OpenROAD – Key Milestones on the Road towards Good PPA

Overview

OpenROAD™ is the leading open-source digital place-and-route solution, providing easy access and removing the cost barriers of commercial VLSI design tools. OpenROAD’s vision and focus is to democratize semiconductor design automation from RTL-to-GDS.

The impact of OpenROAD’s innovation and outreach is visible in the rapid increase of OpenLane users by the #Efabless initiative. The MPW program #Efabless #ChipIgnite saw close to 150 successful ASIC and SoC  tapeouts using the #SkyWater130 nm technology.

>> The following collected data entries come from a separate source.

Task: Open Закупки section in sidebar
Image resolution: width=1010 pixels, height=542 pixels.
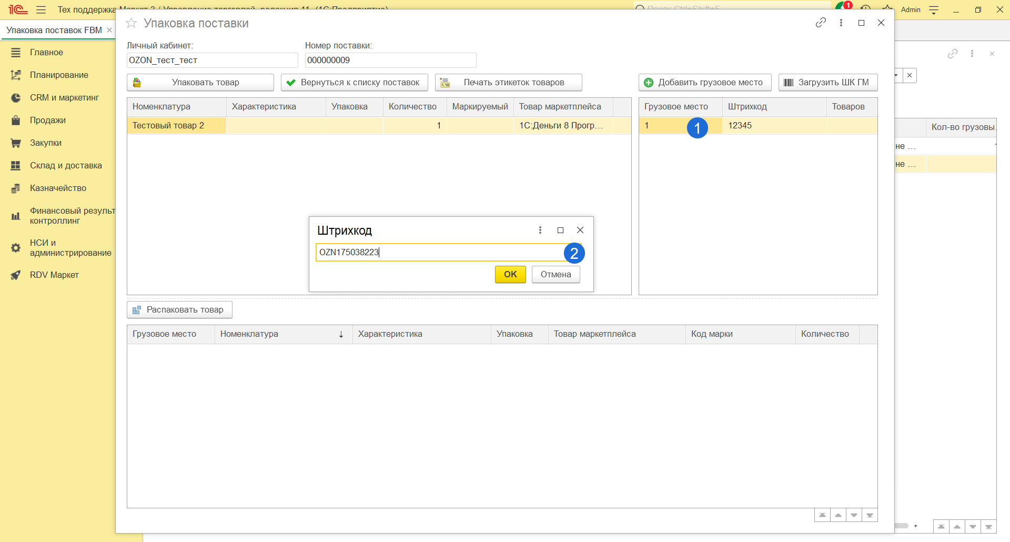Action: coord(45,143)
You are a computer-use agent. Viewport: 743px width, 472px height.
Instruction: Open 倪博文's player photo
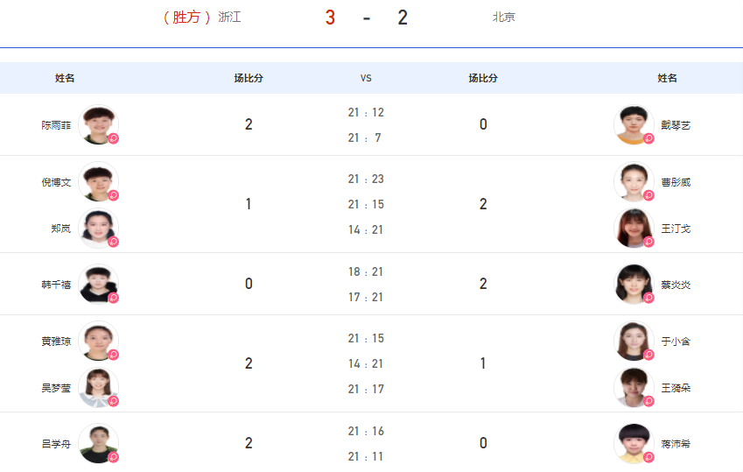[98, 181]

In 2021, OpenROAD focussed mainly on PPA improvements as a key goal. OpenROAD has rapidly progressed from a fast, autonomous (NHIL- no human in the loop)  flow towards silicon worthy PPA. This exciting and fast developing market segment addresses a clear niche in the design of low/medium complexity SoCs around the >100nm technology node. A large community of software and hardware designers, design service providers, students and enthusiasts have embraced OpenROAD for a diverse range of applications and use models.

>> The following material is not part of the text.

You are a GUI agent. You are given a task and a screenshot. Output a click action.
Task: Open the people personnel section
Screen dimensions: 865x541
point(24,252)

Other areas of progress include adding essential features that improve overall usability, timing optimization, extraction and flow control that significantly improves power, performance, and area (PPA).

Key PPA Enhancements

Key PPA areas of improvement were made in the following design flow stages: Logic synthesis, Placement, Timing Optimization, and Clock Tree Synthesis.

Overall, results have shown 30% faster and 20% denser designs which tantamount to a technology node in improvement!

Timing and Routability based enhancements in Global placement

Good placement is key to achieving good PPA and minimizing design iterations. Global placement utilizes the global router during placement to estimate and avoid routing congestion. It also uses static timing analysis to consider slack as it places objects to keep critical paths short. The integration of OpenROAD tools to a common database (OpenDB) and timing analysis (OpenSTA) enables rapid, incremental analysis, and timing based placement optimizations to deliver good PPA.

Incremental Parasitic Estimation for better timing

Early parasitic estimates are used in timing analysis during floorplanning. Parasitic estimation is done incrementally post global routing based on routing guides. This further improves timing analysis and signoff in OpenLane post global routing.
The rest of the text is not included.